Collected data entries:
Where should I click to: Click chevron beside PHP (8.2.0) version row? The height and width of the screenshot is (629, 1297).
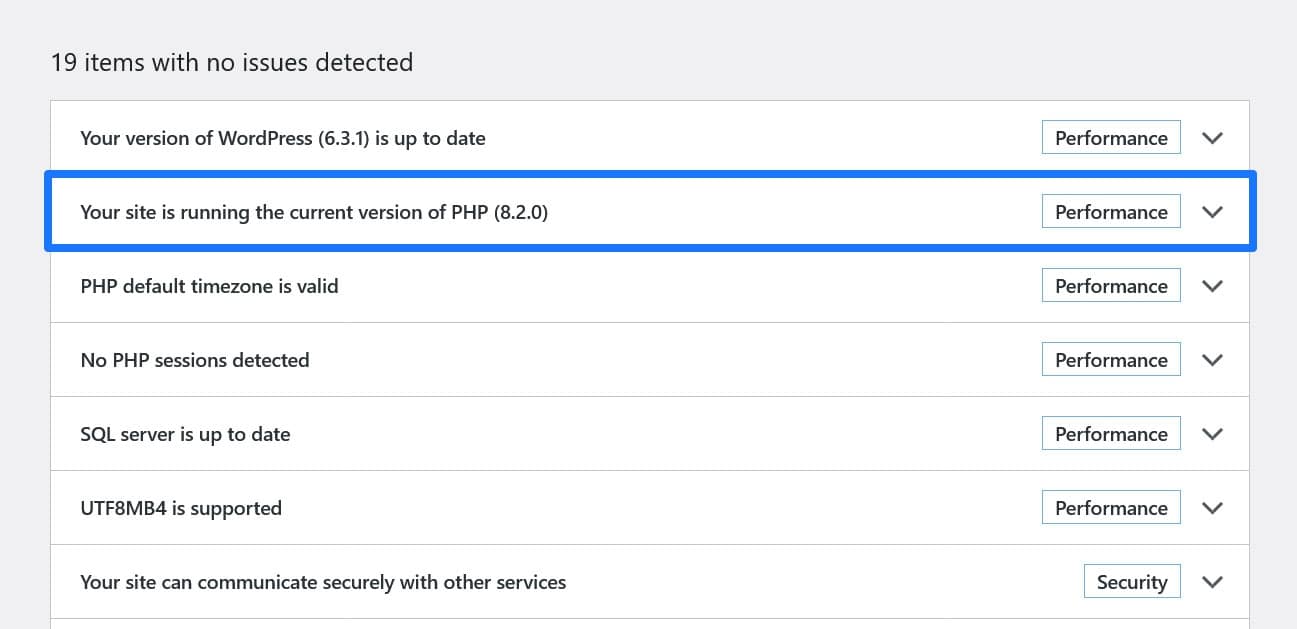[1212, 212]
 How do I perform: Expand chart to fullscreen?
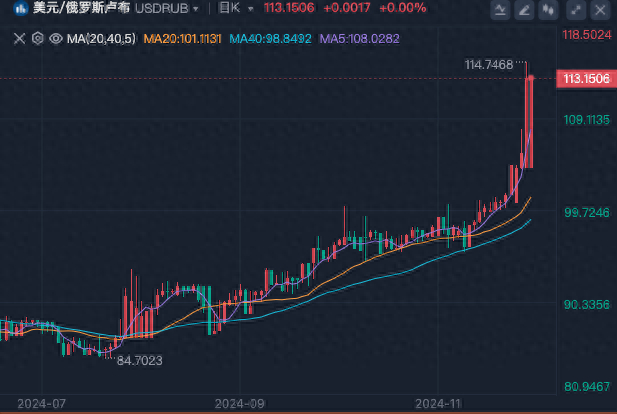click(x=576, y=10)
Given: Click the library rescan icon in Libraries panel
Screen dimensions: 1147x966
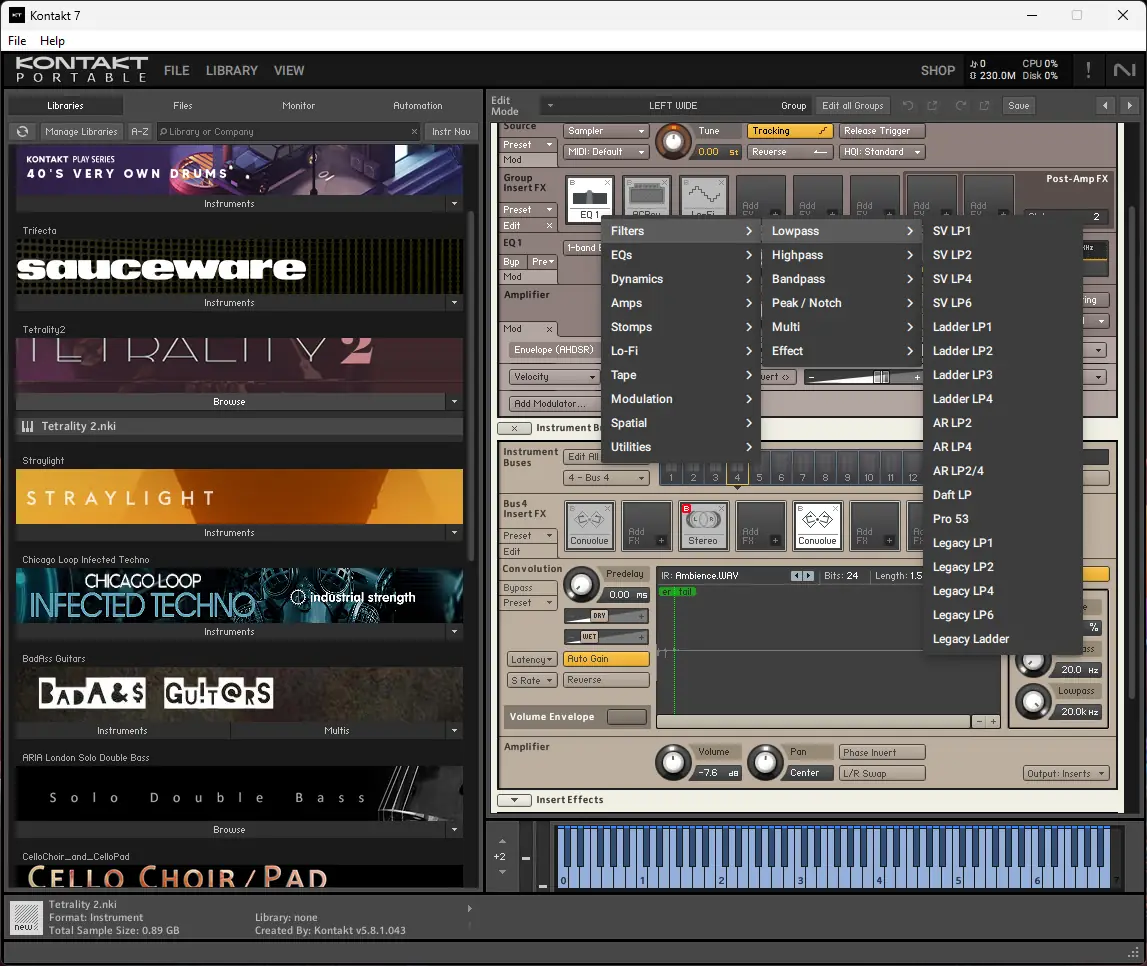Looking at the screenshot, I should click(21, 131).
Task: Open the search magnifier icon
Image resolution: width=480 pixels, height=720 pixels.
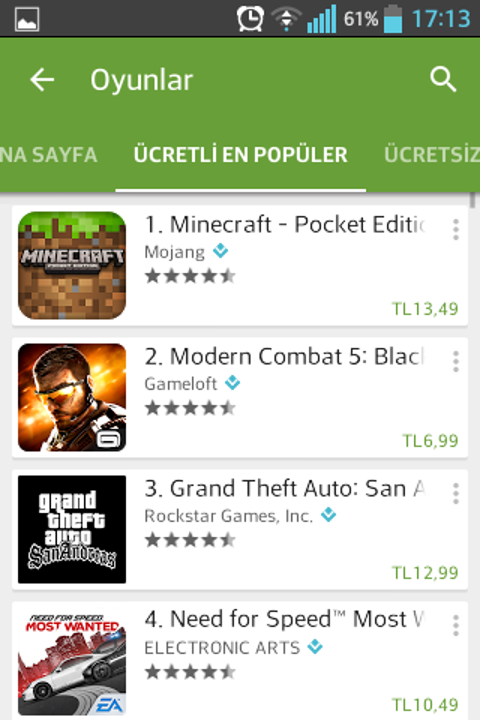Action: point(443,79)
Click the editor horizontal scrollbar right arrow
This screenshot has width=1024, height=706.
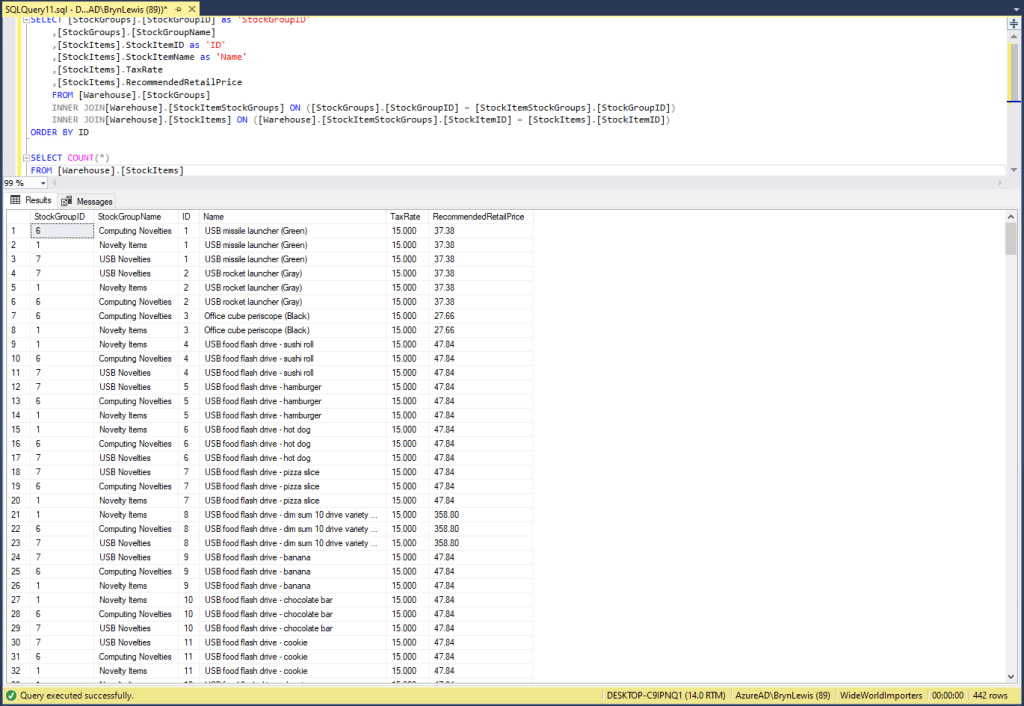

_REQUIRED WORK_.
Every line above that carries the string "icon" should be copied.

_TASK RESULT_.
Given: Click the library rescan icon in Libraries panel
Task: Open the search magnifier icon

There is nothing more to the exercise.